The game's difficulty, agreed upon to be extremely high, was its most controversial aspect. Some reviewers lauded the intelligent nature of the challenge and said the frequent checkpoints and unlimited lives keep the game from becoming too frustrating. Next Generation, for example, commented that "Action gamers are likely to be disappointed by the occasionally slow pace, but speed is traded for a considerably more cerebral set of challenges that require a great amount of persistence, observation, and thought." However, others found that flaws such as sensitive controls, slowdown, and trial-and-error level designs make the difficulty frequently annoying. Though GameSpot reported that the PlayStation and PC versions of the game are "virtually identical", most reviews for the PC version directed criticism at the lack of an ability to save at any point, since this was a standard feature in PC games. Edge said that "Oddworld demands a certain level of commitment to progress", while Science Fiction Weekly claimed the game's "innovative game play makes for a steep learning curve. This initial difficulty in figuring out how to play is aggravated by a save feature that often forces players to redo difficult sections." PC Zone stated that "progress does seem to rely on trial and error, which involves much replaying of levels and gnashing of teeth. All this can be frustrating at times, especially when Abe is plonked right back at the start of a level when he dies".

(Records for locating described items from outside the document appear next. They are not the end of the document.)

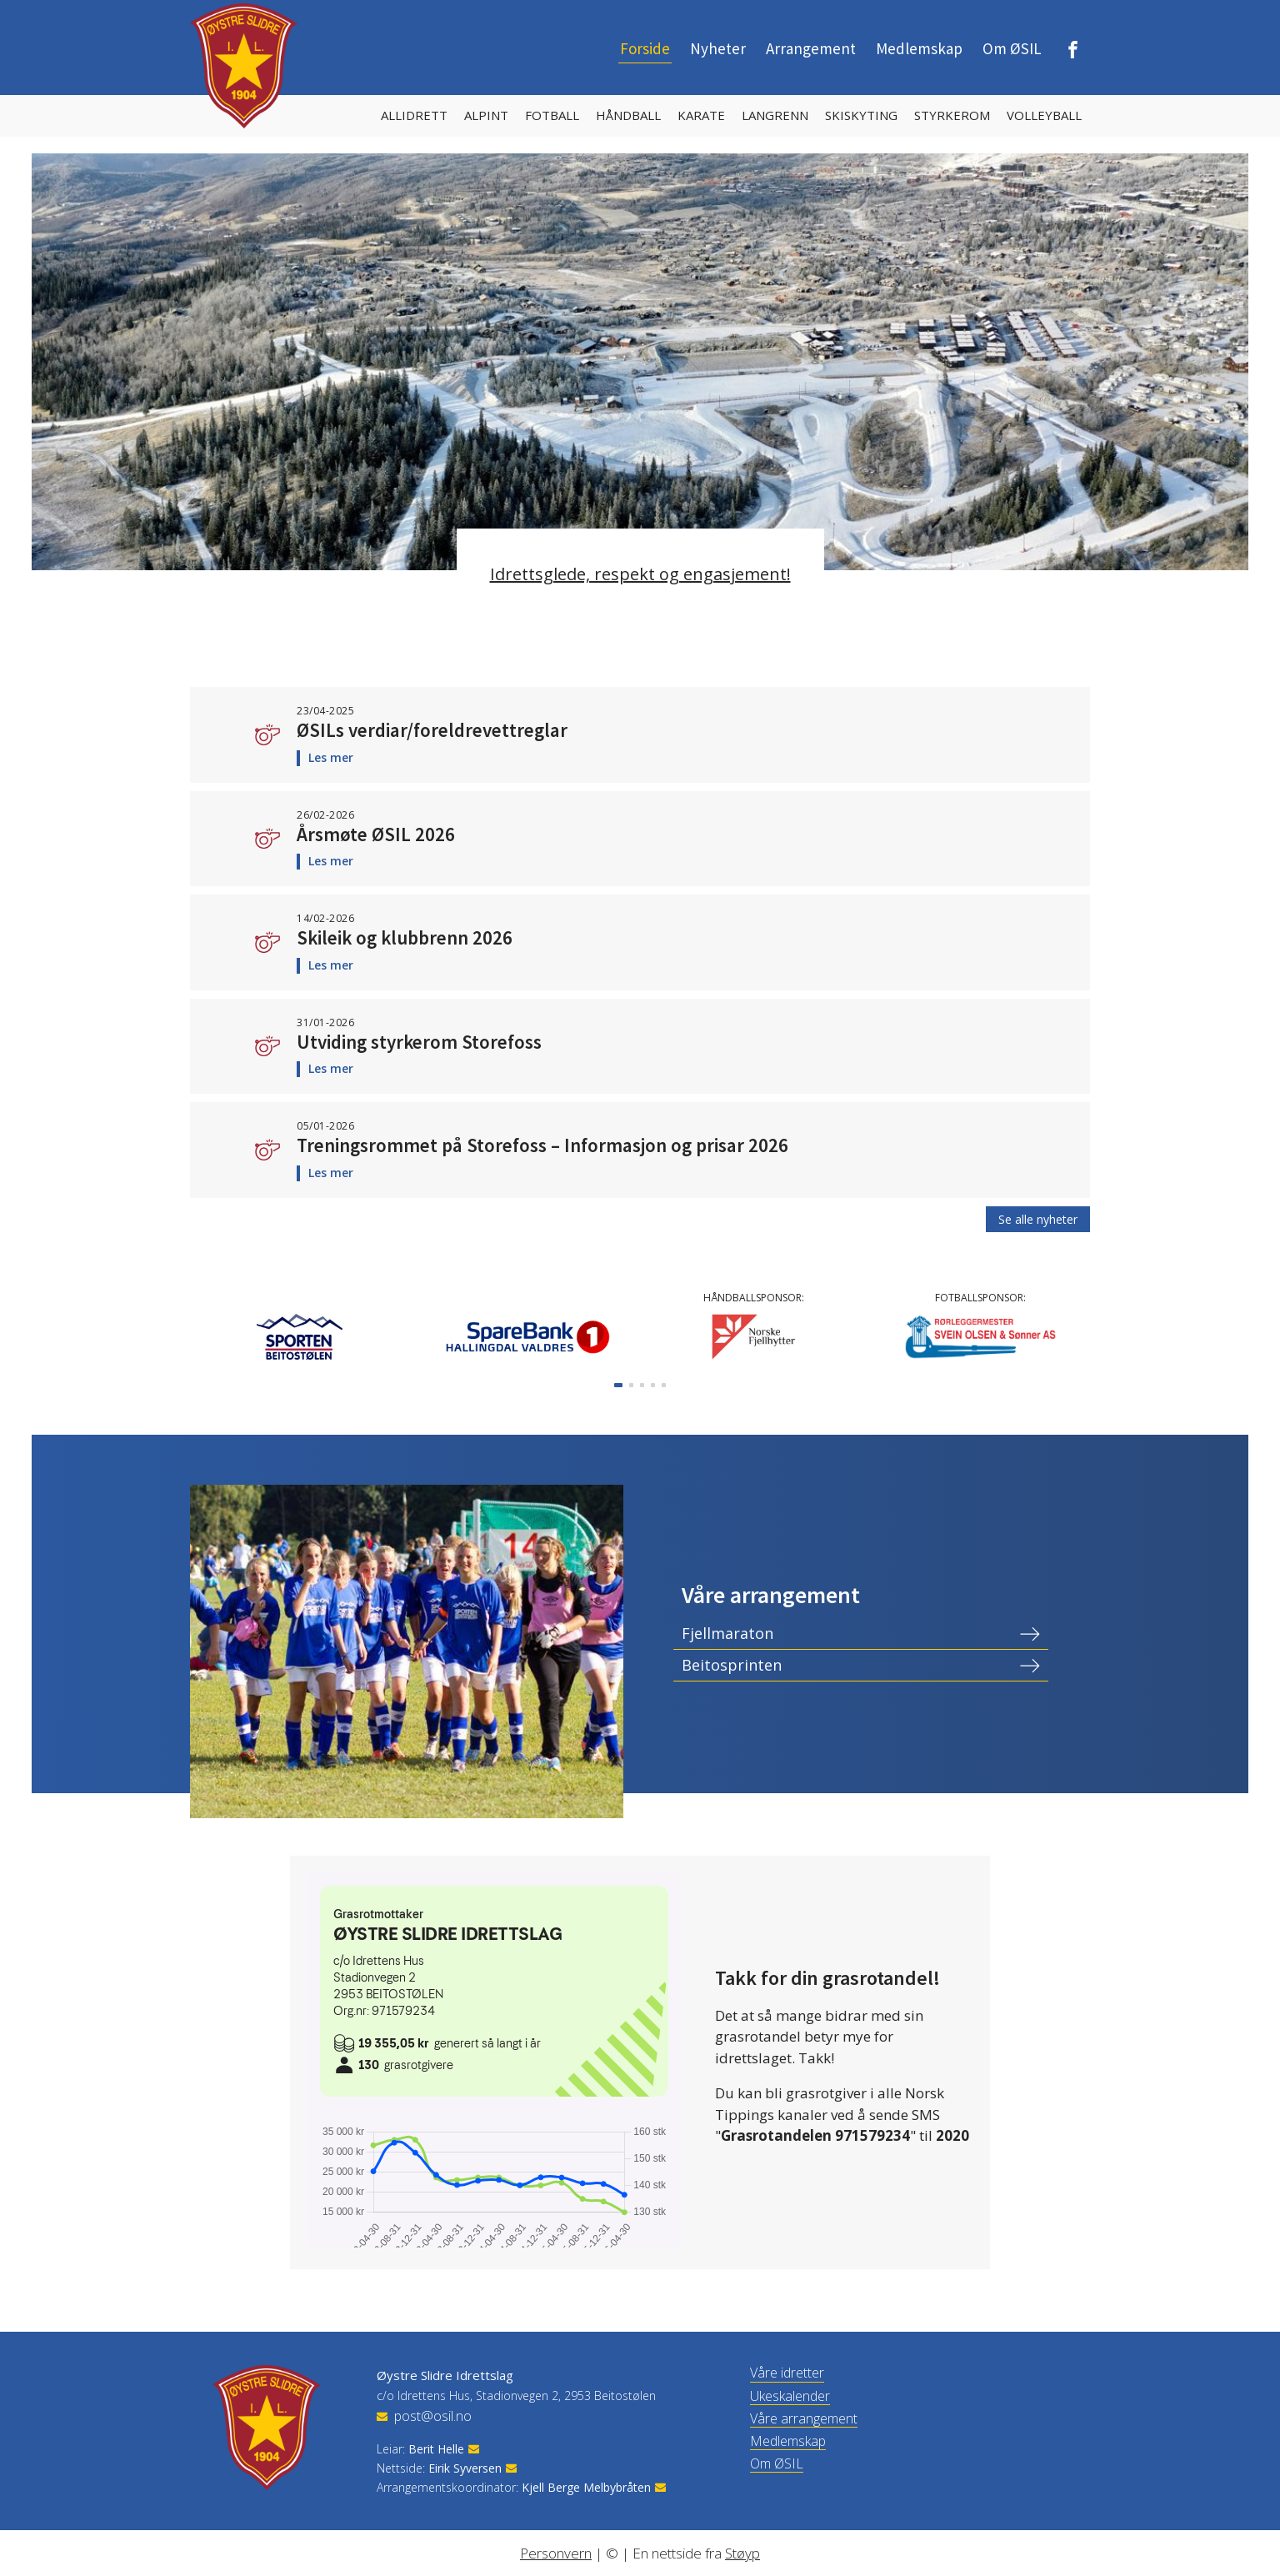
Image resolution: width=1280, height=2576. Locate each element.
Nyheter (718, 48)
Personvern (556, 2553)
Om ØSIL (1012, 48)
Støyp (742, 2553)
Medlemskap (919, 48)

Abe's Oddysee proved to be a commercial hit: Lorne Lanning reported global sell-through in excess of one million units by late January 1998. He noted that Europe was a top market for the game, unexpectedly surpassing the United States. As of 2001, it has sold 2 million units.

Aggregate scores
| Aggregator | Score |
|---|---|
| GameRankings | 88% (PS) 79% (PC) |
| Metacritic | 85/100 (PS) |

Review scores
| Publication | Score |
|---|---|
| Edge | 8/10 |
| Electronic Gaming Monthly | 8.5/10 (PS) |
| Game Informer | 9.25/10 |
| GameSpot | 8.4/10 (PS) 8.1/10 (PC) |
| IGN | 7.5/10 (PS) |
| Next Generation | 4/5 (PS) |
| PC Gamer (US) | 88% (PC) |
| PC Zone | 8.1/10 (PC) |
| PlayStation Power | 81% |

===Awards===
The game won many awards, including the "E3 Showstopper 1997" from GamePro in August 1997 and the "Best Director" award at the World Animation Festival in 1997. At the Academy of Interactive Arts & Sciences' inaugural Interactive Achievement Awards, Oddworld received nominations for "Console Game of the Year", "Console Adventure Game of the Year", "Outstanding Achievement in Art/Graphics", and "Outstanding Achievement in Sound and Music". Electronic Gaming Monthlys 1998 Video Game Buyer's Guide awarded it Best Voice Acting of 1997, and their 1997 Editors' Choice Awards gave it "Best Sound" and a runner-up slot for "Best Graphics" (behind Final Fantasy VII).

==Sequels==

Abe's Oddysee received two direct sequels. Oddworld: Abe's Exoddus was released for PlayStation in November 1998, taking place directly after Oddysee. The game continues the style of gameplay from the previous game with several improvements, such as the ability to use GameSpeak with different species and possess explosive clouds of wind. Oddworld: Munch's Oddysee was released for Xbox in 2001, bringing the gameplay into 3D environments as well as allowing players to play as another character, Munch.

===Remake===

A remake of Abe's Oddysee was developed by UK studio Just Add Water. The game was built using the Unity game engine and was released on July 22, 2014, on the PlayStation 4 on the PlayStation Network in North America, received a European release on July 23, 2014, and was subsequently released for the PC, Mac, Linux, Xbox One, PlayStation 3, PlayStation Vita and Wii U.